Pubblichiamo oggi, per la rubrica Poesia , nove poesie della scrittrice portorecanatese Alessandra Gabbanelli , tratte dalla raccolta «Turdus merula».
TURDUS MERULA
Mi culla il tuo canto
spontaneo e sofisticato.
Quali abissi di saggezza
percorrono il tuo piccolo corpo?
Una spavalda alchimia di suoni
si fa architettura musicale,
geometrico mistero.
DISSOLVENZA DELLA NOTTE
Dissolvenza della notte.
Echi lievi come filati
fluttuano
insidiando fronde dormienti.
Aromi pungenti
di imminenti risvegli.
Trasmutano gli elementi
come creta
esplorata da dita sapienti.
L’ombra necessaria
arretra con pudore.
Ed è ancora aurora.
FANTASMI
Vagano seducenti
fantasmi inafferrabili.
Una mano si protende.
Deflagrazione di luce
e di indelebile polvere dorata.
METEORA
Ti trovai senza volerlo.
E senza saperlo,
come pioggia leggera,
fecondasti i miei giorni.
Sfumasti, piano,
come iride che scolora.
Svanisti, inesorabile,
come lampo che squarcia
e va a nascondersi nel blu.
PANISMO
Cullare dentro
il soffio del vento
che sollecita le membra
e le fa rabbrividire.
Abbandonarsi
al raggio del sole
che trafigge
e riscalda
e inonda di vita.
Saper ascoltare
la voce degli elementi
e comprendere
il linguaggio muto delle piante.
Immergersi
in umidi occhi animali
e naufragare
nelle emozioni e nel dolore
che li fanno vivi.
Sfiorare,
con pudore e umiltà,
le corde arcane dell’esistere
per giungere all’essenza
e, a quella melodia,
danzare lo stupore e l’estasi.
UOMO
Uomo,
intrigante e perpetuo enigma,
silente scorpione che veloce cattura,
policroma esplosione di potente bellezza,
siderale anelito d’inesplorato altrove.
Finalmente versi privi delle smielature e dei lamenti sotto la luna calante di un mucchio di gente che si alza una mattina, si guarda allo specchio e si dice: adesso faccio il poeta.

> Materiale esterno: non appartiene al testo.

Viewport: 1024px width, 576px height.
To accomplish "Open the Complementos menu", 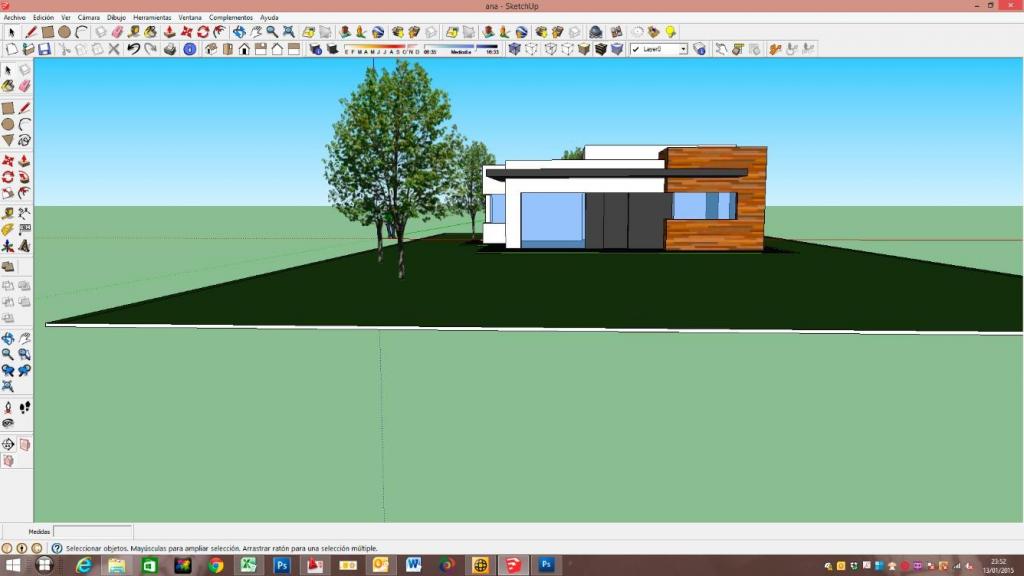I will tap(231, 18).
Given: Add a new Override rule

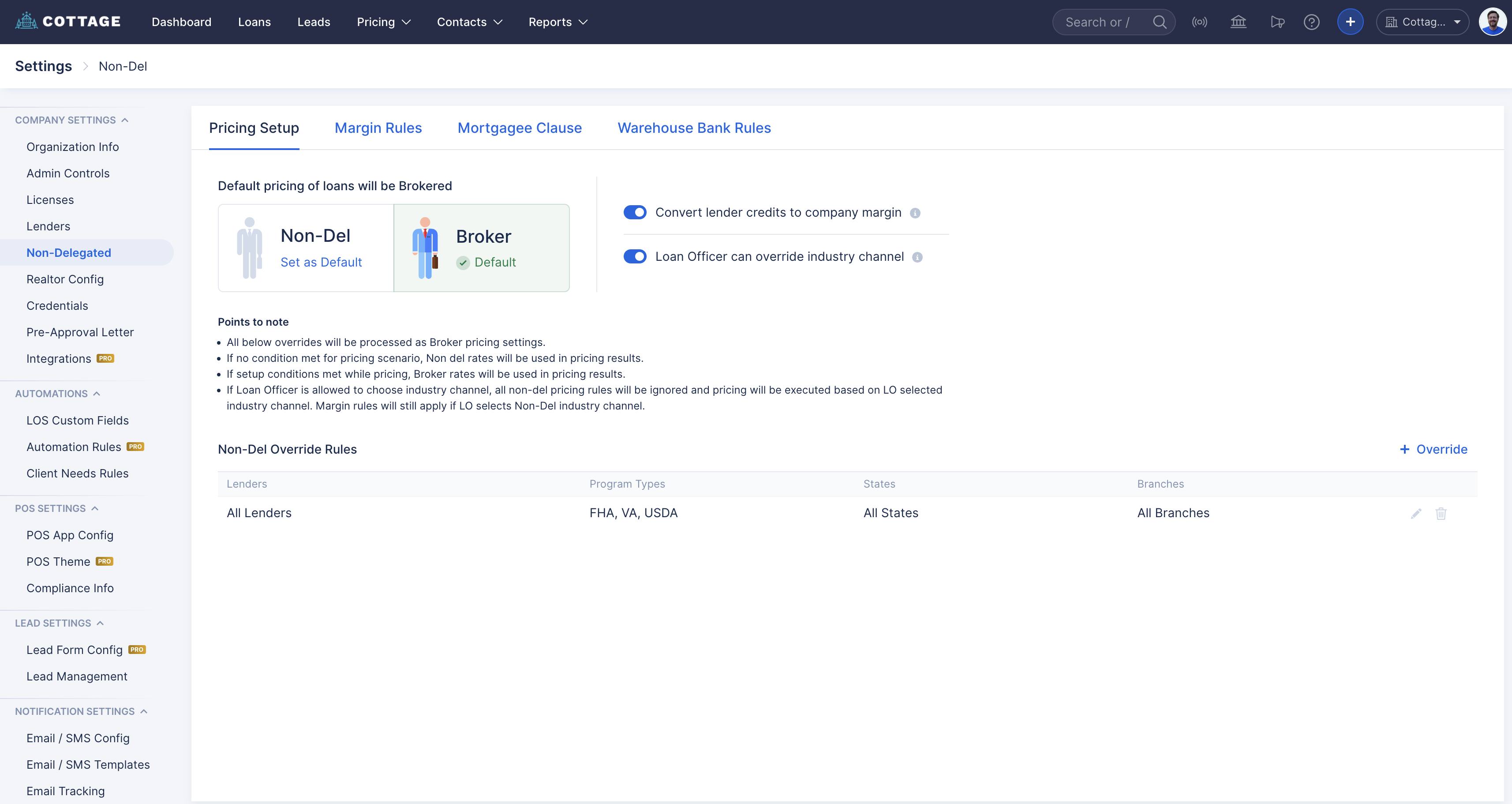Looking at the screenshot, I should point(1433,449).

O il musicista. O il pittore. Questa è una poesia serena, lineare il che è sempre segno di un’antenna intelligente volta a captare quel che ci gira intorno, ma senza la presunzione di stamparci sopra il dolore di chi si sente il mondo intero sulle spalle. C’è un passaggio di “Panismo” che mi piace assai: “Saper ascoltare / la voce degli elementi / e comprendere / il linguaggio muto delle piante”. Un grande vecchio, Victor Hugo, scrisse un giorno: “Les choses nous parlent si nous savons entendre”. E come gli succedeva spesso, aveva ragione. Complimenti.